"İçtihat Metni"
MAHKEMESİ :Asliye Hukuk Mahkemesi
SAYISI : 2021/55 E., 2023/293 K.
Taraflar arasında İlk Derece Mahkemesinde görülen ve istinaf incelemesinden geçen menfi tespit davasında verilen karar hakkında yapılan temyiz incelemesi sonucunda, Dairece Bölge Adliye Mahkemesi kararının kaldırılmasına ve İlk Derece Mahkemesi kararının bozulmasına karar verilmiştir.
İlk Derece Mahkemesince bozmaya uyularak yeniden yapılan yargılama sonucunda dava konusuz kaldığından karar verilmesine yer olmadığına karar verilmiştir.
İlk Derece Mahkemesi kararı davalı vekili tarafından temyiz edilmekle; kesinlik, süre, temyiz şartı ve diğer usul eksiklikleri yönünden yapılan ön inceleme sonucunda, temyiz dilekçesinin kabulüne karar verildikten ve Tetkik Hâkimi tarafından hazırlanan rapor dinlendikten sonra dosyadaki belgeler incelenip gereği düşünüldü:
I. DAVA
Davacılar vekili; müvekkili ...'nin davalı Üniversitenin Hukuk Fakültesi Medeni Usul ve İcra İflas Hukuku anabilim dalında araştırma görevlisi kadrosunda 10.02.2014 tarihinde çalışmaya başladığını, daha sonra davalının takdiriyle yüksek lisans eğitimine devam ettiği Galatasaray Üniversitesinde araştırma görevlisi olarak görevlendirildiğini, müvekkili ...'den 24.04.2015 tarihli taahhütname alındığını, müvekkilleri ... ve ...'ün ise kefil sıfatıyla taahhütnameyi imzaladığını, müvekkili ...'nin 30.04.2015 tarihinde Galatasaray Üniversitesinde göreve başladığını, 23.09.2016 tarihinde 674 sayılı KHK ile getirilen değişiklikle müvekkili ... statüsünde olanların kadrolarının tek taraflı değiştirildiğini, kadro güvencesi ortadan kalktığından müvekkilinin davalı Üniversiteden istifa ettiğini ve 03.11.2016 tarihinde taahhütnamenin iadesini istediğini, davalının 60 günlük sürede cevap vermediğini, müvekkili ...'nin kadrosunda yapılan değişikliğin taahhütname ve senedi geçersiz kıldığını ileri sürerek, taahhütname ve kefalet senedine dayalı borçlu olmadıklarının tespiti ile taahhütname ve senedin iptaline, % 20'den az olmamak üzere kötüniyet tazminatına hükmedilmesini istemiştir.

_ _ _ _ _ _ _

**Yapılacak İşler**
1. İçtihat metnine göre şu soruları yanıtlayın:
(a) İlk Derece Mahkemesi kararının sayısı nedir?
(b) Bozmaya uyularak yeniden yapılan yargılamada İlk Derece Mahkemesi ne karar vermiştir?
(c) Davacıların müvekkili ..., Galatasaray Üniversitesinde hangi tarihte göreve başlamıştır?
2. İçtihat metnini kaldığı yerden devam ettirin.
Bundan sonra gelen verilerin içtihat metniyle bir ilgisi yoktur.

**Ham Veri**
_ _ _ _ _ _ _

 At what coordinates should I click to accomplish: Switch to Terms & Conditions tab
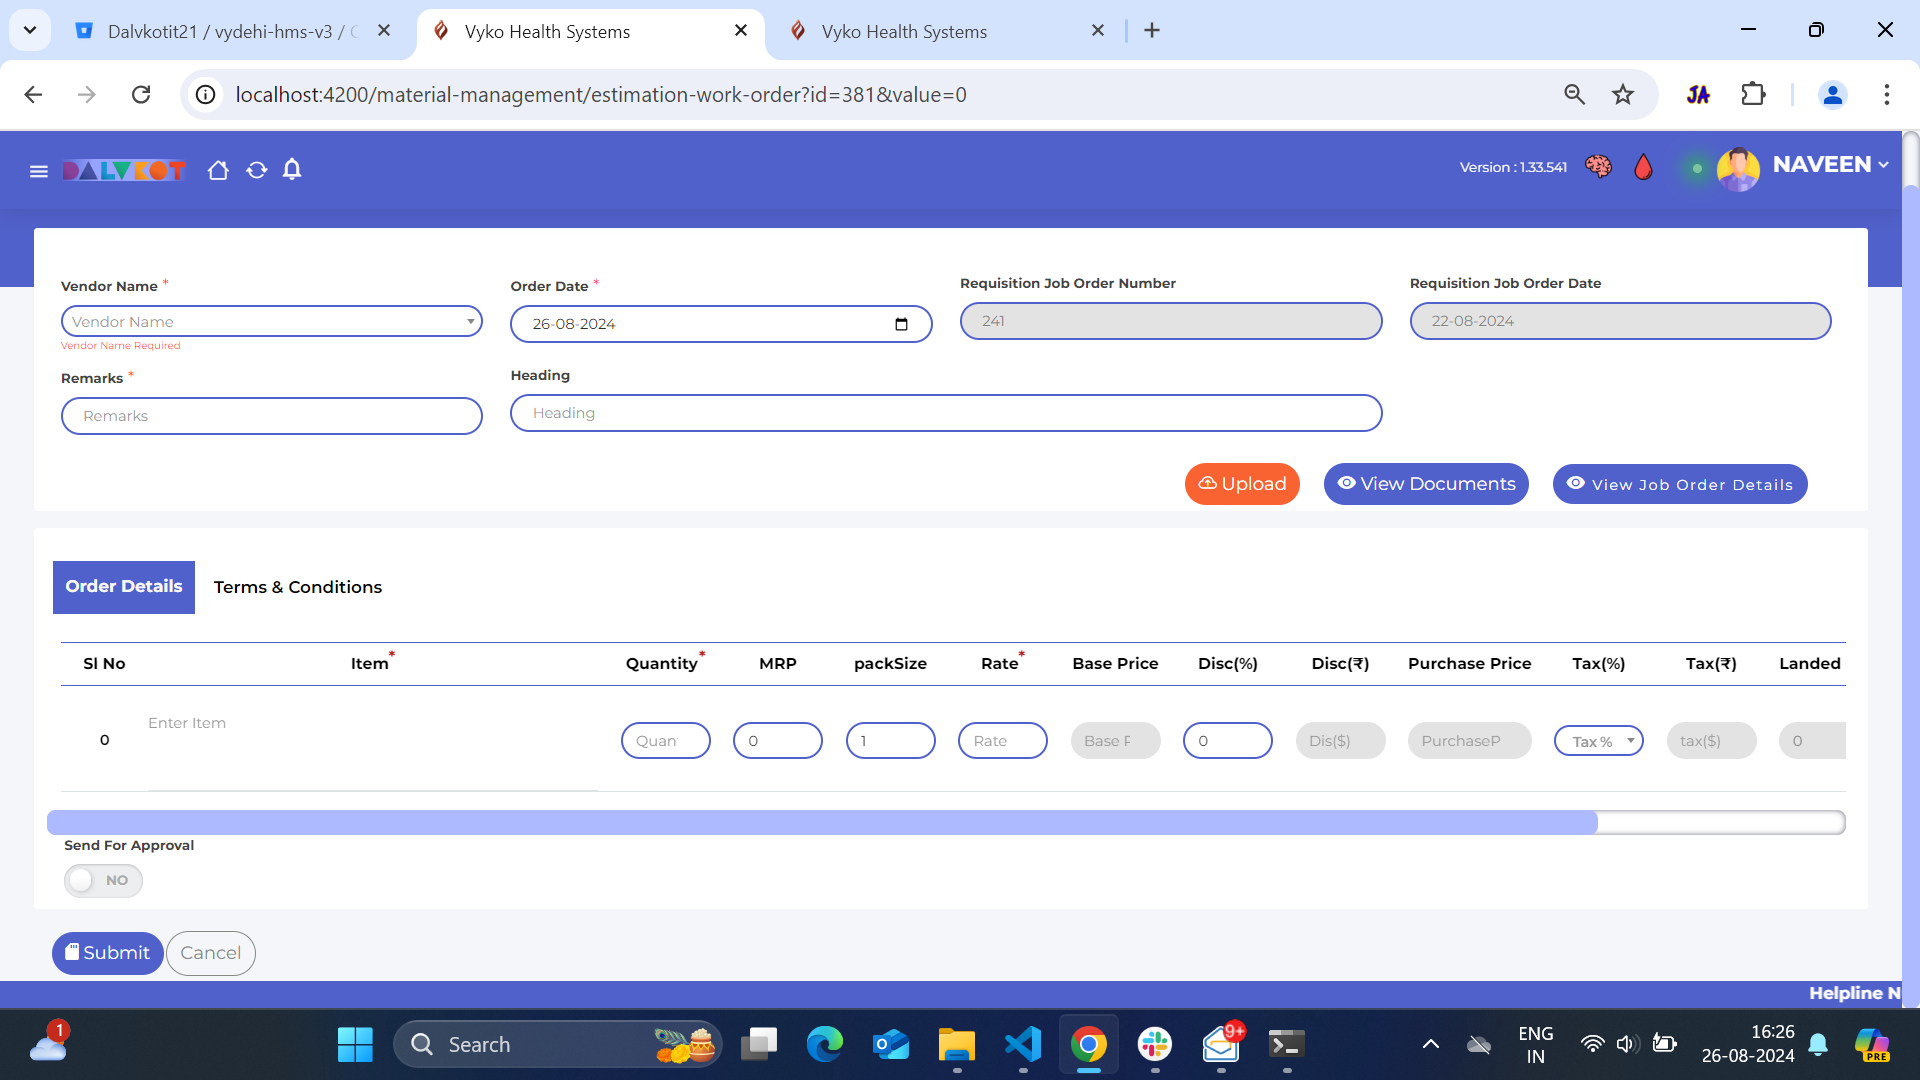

_ _ _ _ _ _ _

**Görevlere Göre Yanıtlar**
1.
(a) 2021/55 E., 2023/293 K.
(b) Dava konusuz kaldığından karar verilmesine yer olmadığına karar vermiştir.
(c) 30.04.2015 tarihinde.

2.
II. CEVAP
Davalı vekili; davacının müvekkili Üniversite tarafından yapılan görevlendirmeden istifa ettiğini, Öğretim Üyesi Yetiştirme Programına devam etmek istemediğini, bu durumda müvekkili Üniversite tarafından davacının taahhütname ve kefalet senedinin işleme konulmasının hukuka aykırı olmadığını, davacı ile müvekkili arasındaki ilişkinin Statü Hukukuna dayalı olması nedeniyle, özel hukuka ilişkin uygulunan kanun hükümlerinin uygulanmasının mümkün olmadığını belirterek, davanın reddini istemiştir.
III. İLK DERECE MAHKEMESİ KARARI
İlk Derece Mahkemesinin 10.10.2017 tarihli ve 2017/44 E., 2017/316 K. sayılı kararıyla; YÖK Başkanlığının 82444403-299 sayılı kararına göre davacılar tarafından imzalanan taahhütname ve kefalet senetlerinin iade edildiği, davanın konusunun kalmadığı gerekçesiyle, dava hakkında karar verilmesine yer olmadığına karar karar verilmiştir.
IV. İSTİNAF
A. İstinaf Yoluna Başvuranlar
İlk Derece Mahkemesinin yukarıda belirtilen kararına karşı, süresi içinde taraf vekilleri istinaf başvurusunda bulunmuştur.
B. Gerekçe ve Sonuç
Bölge Adliye Mahkemesinin 08.03.2018 tarihli ve 2018/41 E., 2018/192 K. sayılı kararıyla; aynı somut olaydan kaynaklı farklı istemle idari yargıya açılan davanın eldeki dava bakımından derdest olarak nitelenmesinin mümkün olmadığı, dava tarihi itibariyle davalının kamu zararı doğduğundan bahisle davacı taraftan talepte bulunduğu belirlendiğine göre, davanın açılmasında hukuki yarar bulunduğunun da açık olduğu, davalı tarafın istinaf sebeplerinin yerinde görülmediği, yargılama aşamasında Yüksek Öğretim Genel Kurulunun 20.04.2017 tarihinde karar aldığı ve bu karar doğrultusunda davalı tarafından davaya konu taahhütname ve kefalet senedinin davacı tarafa iade edildiği, dava konusu taahhütname ve yüklenme senedinin iadesinin yargılama safhasında alınan Yüksek Öğretim Genel Kurulu kararı doğrultusunda mümkün hale geldiği gerekçesiyle, istinaf başvurularının esastan reddine karar verilmiştir.
V. BOZMA VE BOZMADAN SONRAKİ YARGILAMA SÜRECİ
A. Bozma Kararı
1. Bölge Adliye Mahkemesinin yukarıda belirtilen karara karşı, süresi içinde taraf vekilleri temyiz isteminde bulunmuştur.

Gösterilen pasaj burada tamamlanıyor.